## WORK REQUIRED
Every line of the material is to be set down exactly as written.

──────

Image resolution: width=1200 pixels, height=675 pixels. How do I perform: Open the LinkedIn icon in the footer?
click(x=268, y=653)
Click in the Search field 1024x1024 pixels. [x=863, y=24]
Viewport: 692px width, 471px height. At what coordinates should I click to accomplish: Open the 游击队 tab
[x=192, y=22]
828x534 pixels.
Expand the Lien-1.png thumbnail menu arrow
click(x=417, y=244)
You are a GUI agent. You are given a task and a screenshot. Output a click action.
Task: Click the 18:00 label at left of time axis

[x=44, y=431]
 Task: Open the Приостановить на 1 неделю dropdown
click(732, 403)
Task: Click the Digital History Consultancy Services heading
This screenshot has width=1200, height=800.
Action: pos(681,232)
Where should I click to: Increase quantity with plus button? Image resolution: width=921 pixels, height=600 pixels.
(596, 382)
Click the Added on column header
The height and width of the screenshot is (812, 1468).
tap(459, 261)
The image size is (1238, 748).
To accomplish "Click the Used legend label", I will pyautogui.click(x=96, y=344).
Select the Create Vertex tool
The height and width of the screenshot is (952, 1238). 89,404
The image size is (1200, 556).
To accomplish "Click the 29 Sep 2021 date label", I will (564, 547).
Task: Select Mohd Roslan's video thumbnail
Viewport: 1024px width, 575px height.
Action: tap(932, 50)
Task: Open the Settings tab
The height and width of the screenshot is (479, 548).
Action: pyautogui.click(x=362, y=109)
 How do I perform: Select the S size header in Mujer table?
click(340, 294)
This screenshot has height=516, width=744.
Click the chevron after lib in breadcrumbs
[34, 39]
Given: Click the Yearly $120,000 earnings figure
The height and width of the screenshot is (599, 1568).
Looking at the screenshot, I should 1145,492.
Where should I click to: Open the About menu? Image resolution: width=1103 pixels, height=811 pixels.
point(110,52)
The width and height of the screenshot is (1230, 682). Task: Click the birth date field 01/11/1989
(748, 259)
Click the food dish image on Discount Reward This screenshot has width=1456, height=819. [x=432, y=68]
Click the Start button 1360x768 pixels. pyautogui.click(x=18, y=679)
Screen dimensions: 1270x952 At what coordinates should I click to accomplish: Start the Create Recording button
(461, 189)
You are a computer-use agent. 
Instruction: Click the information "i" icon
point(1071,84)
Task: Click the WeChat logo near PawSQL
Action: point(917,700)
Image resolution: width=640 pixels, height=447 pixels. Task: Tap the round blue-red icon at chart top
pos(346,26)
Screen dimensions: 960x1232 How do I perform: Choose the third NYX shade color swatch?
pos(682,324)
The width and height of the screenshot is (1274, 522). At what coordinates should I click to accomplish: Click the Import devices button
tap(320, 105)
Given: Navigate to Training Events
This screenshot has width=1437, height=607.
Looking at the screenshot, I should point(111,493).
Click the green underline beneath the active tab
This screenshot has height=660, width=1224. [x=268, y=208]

──────

## ANSWER TO THIS EXERCISE
Image resolution: width=1200 pixels, height=675 pixels. How do I perform: Open the LinkedIn icon in the footer?
click(x=268, y=653)
Click in the Search field 1024x1024 pixels. [x=863, y=24]
Viewport: 692px width, 471px height. At what coordinates should I click to accomplish: Open the 游击队 tab
[x=192, y=22]
828x534 pixels.
Expand the Lien-1.png thumbnail menu arrow
click(x=417, y=244)
You are a GUI agent. You are given a task and a screenshot. Output a click action.
Task: Click the 18:00 label at left of time axis

[x=44, y=431]
 Task: Open the Приостановить на 1 неделю dropdown
click(732, 403)
Task: Click the Digital History Consultancy Services heading
This screenshot has width=1200, height=800.
Action: pos(681,232)
Where should I click to: Increase quantity with plus button? Image resolution: width=921 pixels, height=600 pixels.
(596, 382)
Click the Added on column header
The height and width of the screenshot is (812, 1468).
tap(459, 261)
The image size is (1238, 748).
To accomplish "Click the Used legend label", I will pyautogui.click(x=96, y=344).
Select the Create Vertex tool
The height and width of the screenshot is (952, 1238). 89,404
The image size is (1200, 556).
To accomplish "Click the 29 Sep 2021 date label", I will (564, 547).
Task: Select Mohd Roslan's video thumbnail
Viewport: 1024px width, 575px height.
Action: tap(932, 50)
Task: Open the Settings tab
The height and width of the screenshot is (479, 548).
Action: pyautogui.click(x=362, y=109)
 How do I perform: Select the S size header in Mujer table?
click(340, 294)
This screenshot has height=516, width=744.
Click the chevron after lib in breadcrumbs
[34, 39]
Given: Click the Yearly $120,000 earnings figure
The height and width of the screenshot is (599, 1568).
Looking at the screenshot, I should 1145,492.
Where should I click to: Open the About menu? Image resolution: width=1103 pixels, height=811 pixels.
point(110,52)
The width and height of the screenshot is (1230, 682). Task: Click the birth date field 01/11/1989
(748, 259)
Click the food dish image on Discount Reward This screenshot has width=1456, height=819. [x=432, y=68]
Click the Start button 1360x768 pixels. pyautogui.click(x=18, y=679)
Screen dimensions: 1270x952 At what coordinates should I click to accomplish: Start the Create Recording button
(461, 189)
You are a computer-use agent. 
Instruction: Click the information "i" icon
point(1071,84)
Task: Click the WeChat logo near PawSQL
Action: point(917,700)
Image resolution: width=640 pixels, height=447 pixels. Task: Tap the round blue-red icon at chart top
pos(346,26)
Screen dimensions: 960x1232 How do I perform: Choose the third NYX shade color swatch?
pos(682,324)
The width and height of the screenshot is (1274, 522). At what coordinates should I click to accomplish: Click the Import devices button
tap(320, 105)
Given: Navigate to Training Events
This screenshot has width=1437, height=607.
Looking at the screenshot, I should point(111,493).
Click the green underline beneath the active tab
This screenshot has height=660, width=1224. [x=268, y=208]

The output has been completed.